Sylke Febrina Laucereno - detikFinance
Senin, 14 Jun 2021 12:37 WIB
Jakarta -

Menteri Keuangan Sri Mulyani Indrawati mengatakan kenaikan kasus COVID-19 perlu diwaspadai. Di mana, kasus COVID-19 di dalam negeri kembali mengalami lonjakan, terutama pada periode usai Lebaran.

Sri Mulyani menjelaskan, kini akan memengaruhi negara-negara di Asean dan ekonomi emerging country. Sebab, tak hanya di Indonesia, kasus COVID-19 juga mengalami kenaikan di Malaysia, Singapura, Thailand, Vietnam, dan India.
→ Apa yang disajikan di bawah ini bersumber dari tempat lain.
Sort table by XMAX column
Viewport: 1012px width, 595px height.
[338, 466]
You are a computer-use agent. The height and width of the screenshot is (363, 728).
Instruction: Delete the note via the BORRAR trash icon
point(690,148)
Menteri Keuangan Sri Mulyani Indrawati mengungkapkan kenaikan kasus ini perlu diwaspadai. Kondisi ini akan mempengaruhi negara-negara di Asean dan ekonomi emerging country.

"Mengenai kenaikan kasus COVID-19 kalau dilihat paska-Lebaran memang harus diwaspadai," kata Sri Mulyani dalam rapat kerja dengan Komisi XI DPR, Senin (14/6/2021).

Dia mengungkapkan di Indonesia ini sebelumnya terjadi kenaikan di sejumlah wilayah di luar pulau Jawa. Namun kini sudah terjadi di Pulau Jawa setelah hari raya Idul Fitri dan libur panjang.

"Sekarang polanya di pulau Jawa, seperti Jawa Tengah dan tidak hanya berhenti di Kudus tapi di beberapa kota. Di DKI Jakarta terjadi kenaikan, wisma atlet okupansi tempat tidurnya naik tadinya belasan persen sekarang 80% terjadi luar biasa tinggi," ujar dia.

Menurut dia kondisi ini akan turut mempengaruhi kegiatan ekonomi kuartal II pada bulan Juni.

Pemerintah, kata Sri Mulyani, berupaya untuk meningkatkan vaksinasi. Memang Indonesia sempat mengalami penurunan pada bulan puasa kemarin dan melihat dari sisi jumlah vaksinasi diakselerasi bisa 1/2 juta atau 1 juta. Semua pihak dimobilisasi untuk jumlah vaksin.

Saat ini, Indonesia memiliki 92 juta vaksin import meskipun sebagian dalam bentuk bulk. Namun stoknya sudah di atas 90 juta.